Paradise Papers, nelle isole Cayman miliardi di risparmi a rischio

22 novembre 2017, di Daniele Chicca

Gli 11,5 milioni di documenti top secret sui paradisi fiscali svelati da una fonte anonima ai media tedeschi – i famosi Paradise Papers – non coinvolgono solo VIP, imprenditori e personalità politiche di primo piano, bensì riguardano da vicino anche i piccoli risparmiatori e i pensionati.

Questo perché anche centinaia di miliardi di dollari facenti capo a fondi pensione sono investiti in isole e atolli fiscali. Dai documenti emerge infatti che funzionari statali e federali degli Stati Uniti hanno affidato i risparmi di tanti pensionati in un arcipelago famoso per le sue spiagge di sabbia bianca e per le sue leggi che aiutano gli stranieri a depositare i loro beni ed eludere il fisco nella propria patria.

Operando all’esterno del sistema legale americano, i conti offshore delle Isole Cayman danno alle società di Wall Street i mezzi per poter effettuare investimenti internazionali complessi e guadagnare ricche commissioni grazie ai capitali degli investitori. Trattandosi spesso di castelli di carta ai limiti di uno Schema Ponzi, i paradisi fiscali potrebbero però mettere in pericolo i risparmi di milioni di insegnanti, pompieri, poliziotti e altri funzionari pubblici.

L’uso di paradisi fiscali da parte dei fondi pensione è da condannare, perché logica vuole che i soldi vadano investiti in porti sicuri e non in lidi in cui si rischiano anche di subire delle perdite. “I rischi associati agli investimenti nei fondi domiciliati, regolati e custoditi nei paradisi fiscali sono reali”, ha avvertito il rappresentante legale della SEC Edward Siedle. Nello scenario peggiore, l’investimento potrebbe rivelarsi fallimentare oppure i soldi potrebbero non tornare più indietro del tutto.

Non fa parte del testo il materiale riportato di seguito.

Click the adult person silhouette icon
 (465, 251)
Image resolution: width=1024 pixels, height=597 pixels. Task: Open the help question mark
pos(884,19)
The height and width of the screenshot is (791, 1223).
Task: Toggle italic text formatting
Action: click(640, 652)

I risparmi sono invece passati dal sistema dei fondi pensione pubblici, in teoria sicuro, a quello degli investimenti alternativi: private equity, hedge fund, società di venture capital e veicolo di investimento immobiliare. Con tante società che operano in questi settori “paralleli”, più di un terzo dei risparmi dei privati statunitensi passa da veicoli domiciliati nelle isole Cayman, secondo i dati della SEC, l’autorità di regolamentazione dei mercati americani.

I piani pensionistici pubblici, i fondi universitari o di altre organizzazioni non-profit hanno investito nel complesso 1.800 miliardi di dollari di risparmi in strumenti alternativi – e rischiosi. “Se ci si basa sui dati della SEC, si scopre che i fondi pensioni da soli hanno depositato 300 miliardi di dollari nei conti offshore delle Isole Cayman”, riferisce Chris Tobe, un ex fiduciario dei fondi pensione statali Usa e autore del libro “Kentucky Fried Pensions”.

Negli ultimi anni le autorità di controllo hanno tentato di risolvere il problema degli schemi di investimento a piramide e delle commissioni degli investimenti alternativi, che secondo la SEC finiscono per arricchire imprenditori e money manager alle spese dei piccoli investitori e risparmiatori. Allo stesso tempo, il governo e i gruppi di investimento chiedono una maggiore trasparenza nel settore degli investimenti alternativi.

Il problema è che molti di questi investimenti passano attraverso una marea di società fantasma con proprietari prestanome in paradisi fiscali dove i controlli sono molto laschi. I capitali nei conti offshore fuggono ai controlli e creano le condizioni per maneggi fiscali e abusi vari, rendendo molto difficile per funzionari pubblici e autorità del fisco sapere esattamente dove sono parcheggiati miliardi di dollari di risparmi e soldi pubblici.